#### TASK DIRECTIONS:
The answer must consist of every line from the entries below that contains the word "agent".

#### GIVEN DATA:
◆ ◆ ◆ ◆

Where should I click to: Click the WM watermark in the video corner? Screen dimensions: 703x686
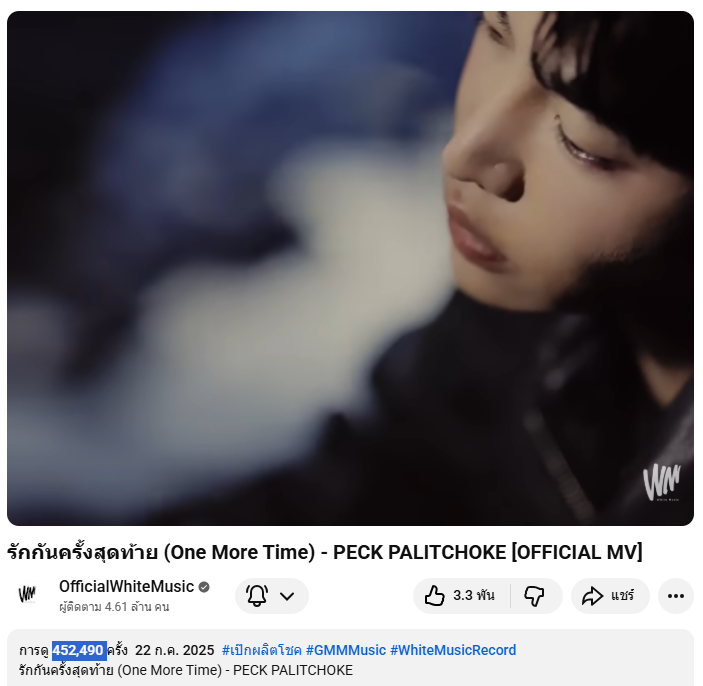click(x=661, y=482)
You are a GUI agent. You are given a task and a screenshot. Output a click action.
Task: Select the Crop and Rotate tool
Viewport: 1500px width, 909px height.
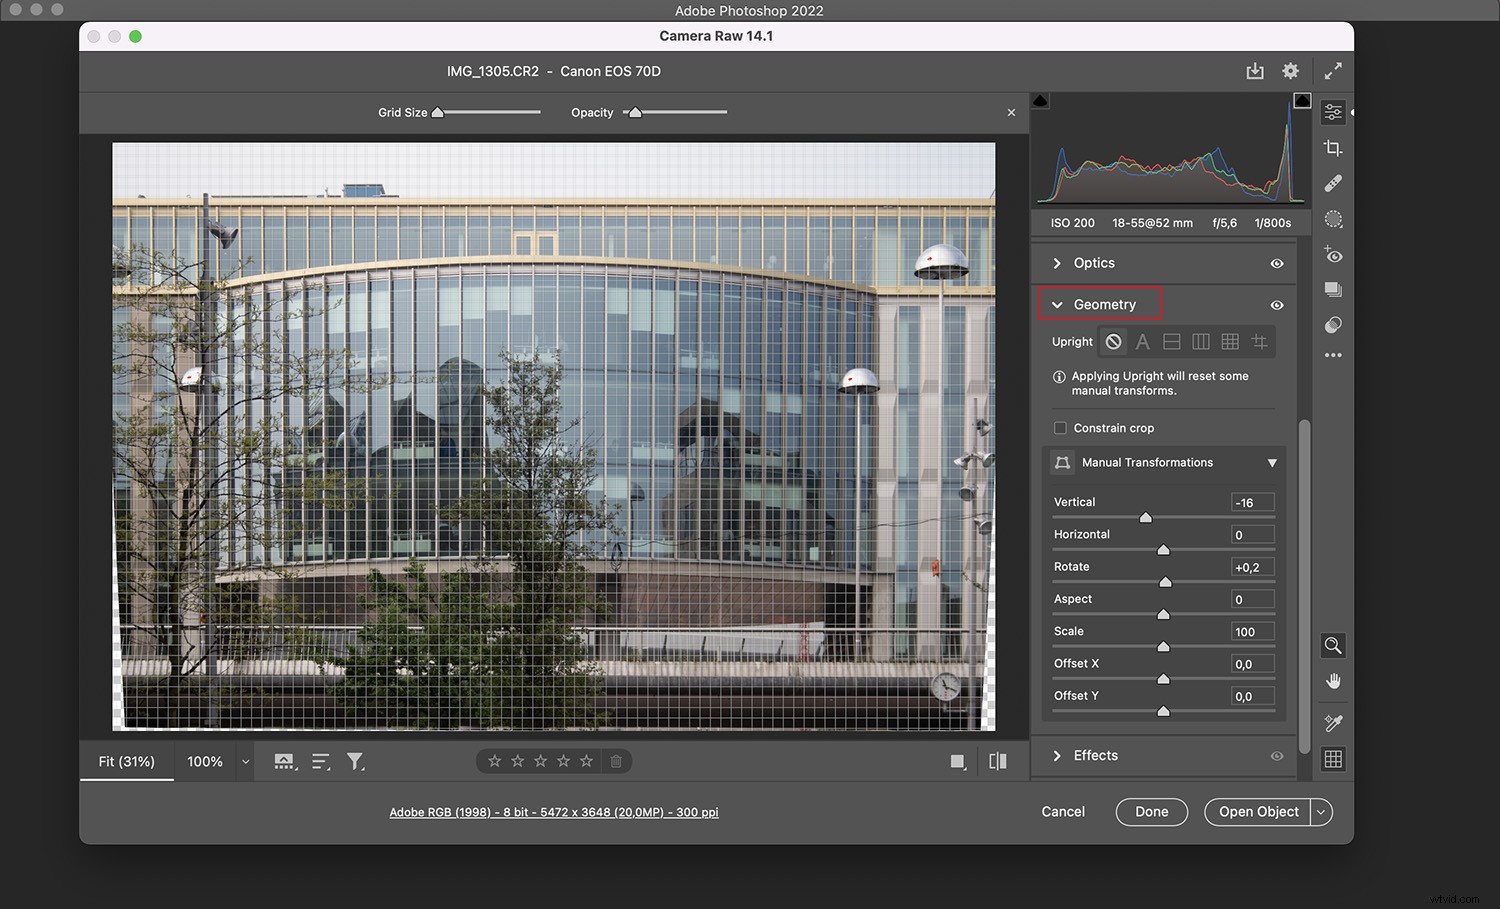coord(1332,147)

◆ ◆ ◆ ◆

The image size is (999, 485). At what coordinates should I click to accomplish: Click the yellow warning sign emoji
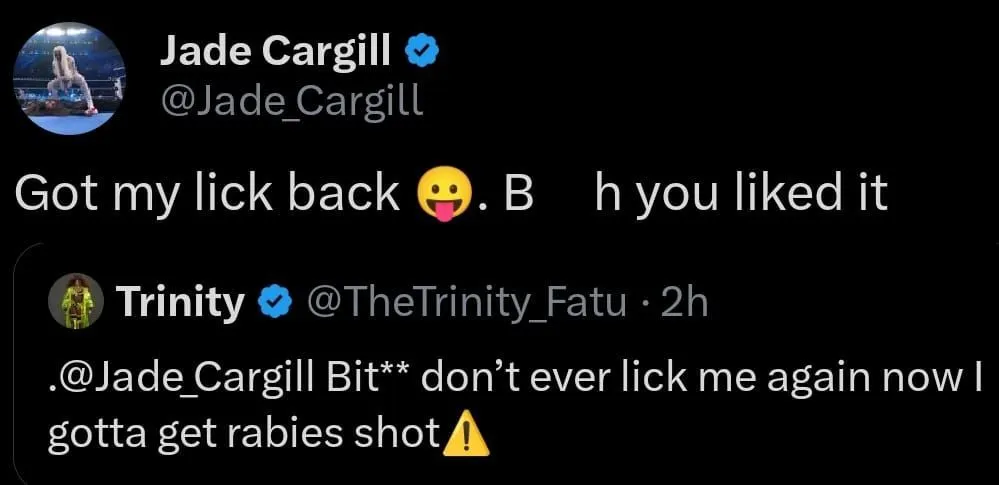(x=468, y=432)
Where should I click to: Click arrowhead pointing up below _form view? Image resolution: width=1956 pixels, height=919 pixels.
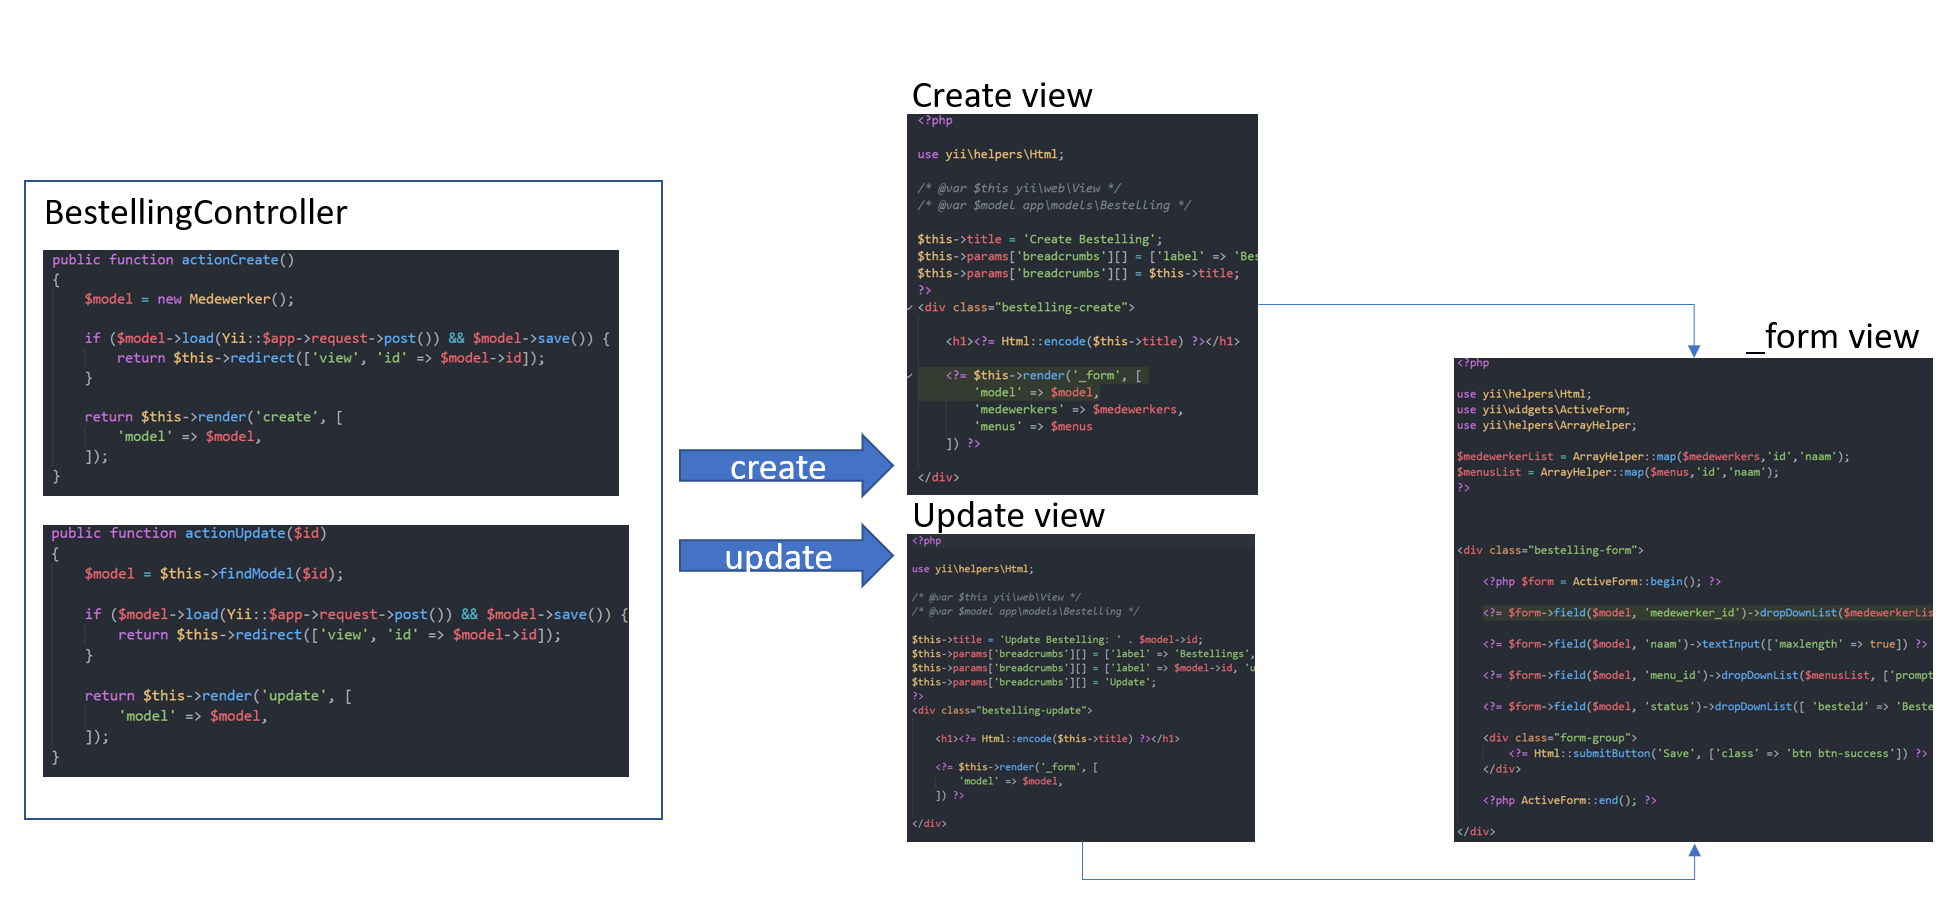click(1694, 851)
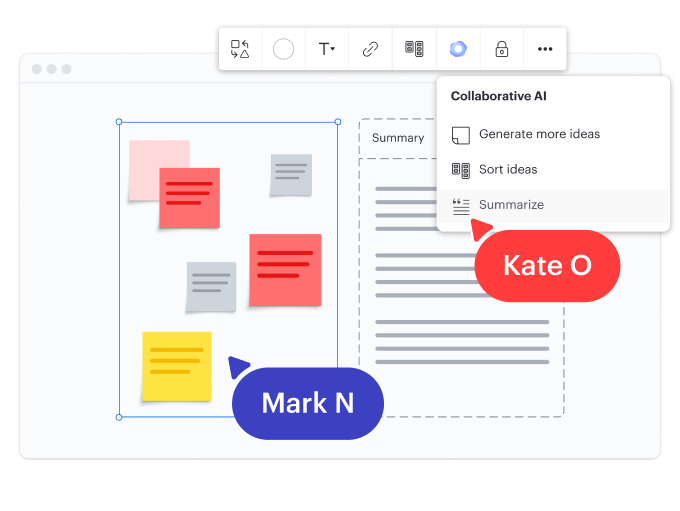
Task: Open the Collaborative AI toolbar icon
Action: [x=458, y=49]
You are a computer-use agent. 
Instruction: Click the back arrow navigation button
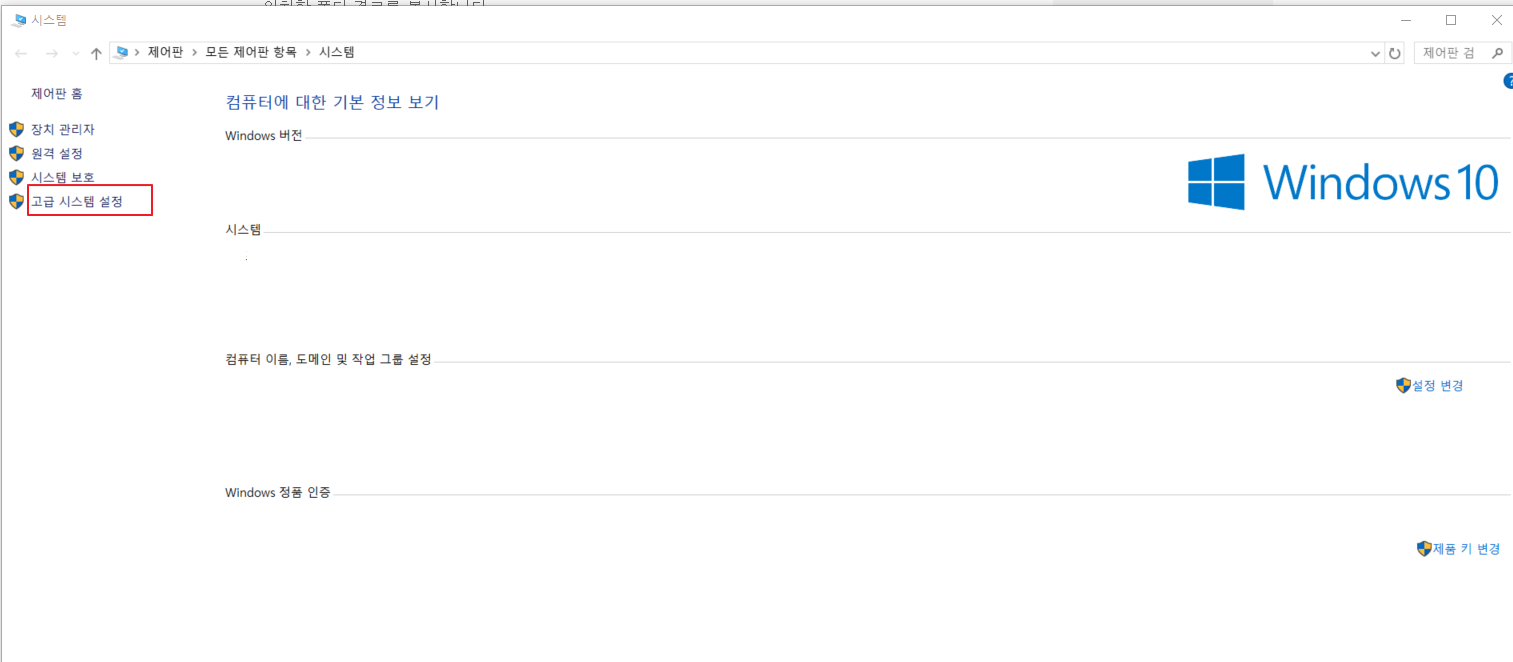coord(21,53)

◆ ◆ ◆ ◆

#### REPLY:
You are a GUI agent. You are given a task and a screenshot. Output a click action.
You are a computer-use agent. 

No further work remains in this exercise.